ACTIVITY:
Below is a listing. Copy each line of it that holds the word "agent".

EXCERPTED DATA:
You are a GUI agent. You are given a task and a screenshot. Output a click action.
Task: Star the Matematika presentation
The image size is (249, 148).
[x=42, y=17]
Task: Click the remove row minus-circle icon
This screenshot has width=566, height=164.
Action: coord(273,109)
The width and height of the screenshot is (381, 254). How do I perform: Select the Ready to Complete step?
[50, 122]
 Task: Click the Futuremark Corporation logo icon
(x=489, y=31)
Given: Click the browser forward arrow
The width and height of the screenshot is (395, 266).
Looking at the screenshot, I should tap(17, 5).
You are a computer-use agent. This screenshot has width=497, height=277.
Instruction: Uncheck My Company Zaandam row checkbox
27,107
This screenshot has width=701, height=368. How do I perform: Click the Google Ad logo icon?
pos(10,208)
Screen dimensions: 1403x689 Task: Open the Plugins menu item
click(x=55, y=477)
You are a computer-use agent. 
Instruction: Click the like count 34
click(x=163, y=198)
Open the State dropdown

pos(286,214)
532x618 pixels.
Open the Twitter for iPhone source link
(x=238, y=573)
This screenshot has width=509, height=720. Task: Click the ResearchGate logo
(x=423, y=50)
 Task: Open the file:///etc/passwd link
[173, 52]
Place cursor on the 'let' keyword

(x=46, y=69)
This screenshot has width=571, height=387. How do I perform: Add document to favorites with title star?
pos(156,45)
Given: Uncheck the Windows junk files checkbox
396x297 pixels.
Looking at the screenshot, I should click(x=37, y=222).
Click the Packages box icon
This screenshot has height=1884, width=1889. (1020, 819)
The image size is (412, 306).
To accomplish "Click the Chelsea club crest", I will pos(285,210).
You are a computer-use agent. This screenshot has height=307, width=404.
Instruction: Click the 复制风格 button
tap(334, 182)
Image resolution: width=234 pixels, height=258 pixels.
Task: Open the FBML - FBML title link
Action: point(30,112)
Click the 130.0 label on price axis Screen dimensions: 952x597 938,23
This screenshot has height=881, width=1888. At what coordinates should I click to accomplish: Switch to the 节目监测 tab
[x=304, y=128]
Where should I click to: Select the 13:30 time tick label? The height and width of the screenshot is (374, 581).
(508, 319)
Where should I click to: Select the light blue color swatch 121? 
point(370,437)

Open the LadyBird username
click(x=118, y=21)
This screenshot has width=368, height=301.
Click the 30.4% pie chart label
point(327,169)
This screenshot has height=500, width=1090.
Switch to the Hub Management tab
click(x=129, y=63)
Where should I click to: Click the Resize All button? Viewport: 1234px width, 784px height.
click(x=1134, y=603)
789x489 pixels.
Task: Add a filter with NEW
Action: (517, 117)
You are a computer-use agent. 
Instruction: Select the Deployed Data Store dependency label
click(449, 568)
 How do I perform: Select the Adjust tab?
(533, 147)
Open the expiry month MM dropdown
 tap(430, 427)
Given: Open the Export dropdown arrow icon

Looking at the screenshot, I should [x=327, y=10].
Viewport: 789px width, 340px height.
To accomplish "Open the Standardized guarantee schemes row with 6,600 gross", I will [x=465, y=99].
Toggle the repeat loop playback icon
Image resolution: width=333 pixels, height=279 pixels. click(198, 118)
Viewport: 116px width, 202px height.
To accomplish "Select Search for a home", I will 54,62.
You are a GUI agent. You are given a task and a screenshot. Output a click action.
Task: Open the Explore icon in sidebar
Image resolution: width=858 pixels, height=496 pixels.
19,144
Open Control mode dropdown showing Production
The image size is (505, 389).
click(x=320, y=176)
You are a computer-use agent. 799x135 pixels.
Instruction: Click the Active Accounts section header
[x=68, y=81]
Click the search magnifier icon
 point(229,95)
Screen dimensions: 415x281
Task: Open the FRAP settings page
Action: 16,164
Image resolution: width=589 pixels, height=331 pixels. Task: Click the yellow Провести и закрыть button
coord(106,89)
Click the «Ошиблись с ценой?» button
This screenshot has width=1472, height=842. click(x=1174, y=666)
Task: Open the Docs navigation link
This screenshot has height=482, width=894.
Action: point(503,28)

SOLUTION FOR THIS TASK:
You are a GUI agent. You are given a task and a screenshot. Output a click action.
You are a computer-use agent. This screenshot has width=497, height=277.
You are a computer-use agent. 
You are a computer-use agent. This screenshot has height=307, width=404.
You are a computer-use agent. 
You are a GUI agent. You are given a task and a screenshot. Output a click action.
You are a computer-use agent. 799x135 pixels.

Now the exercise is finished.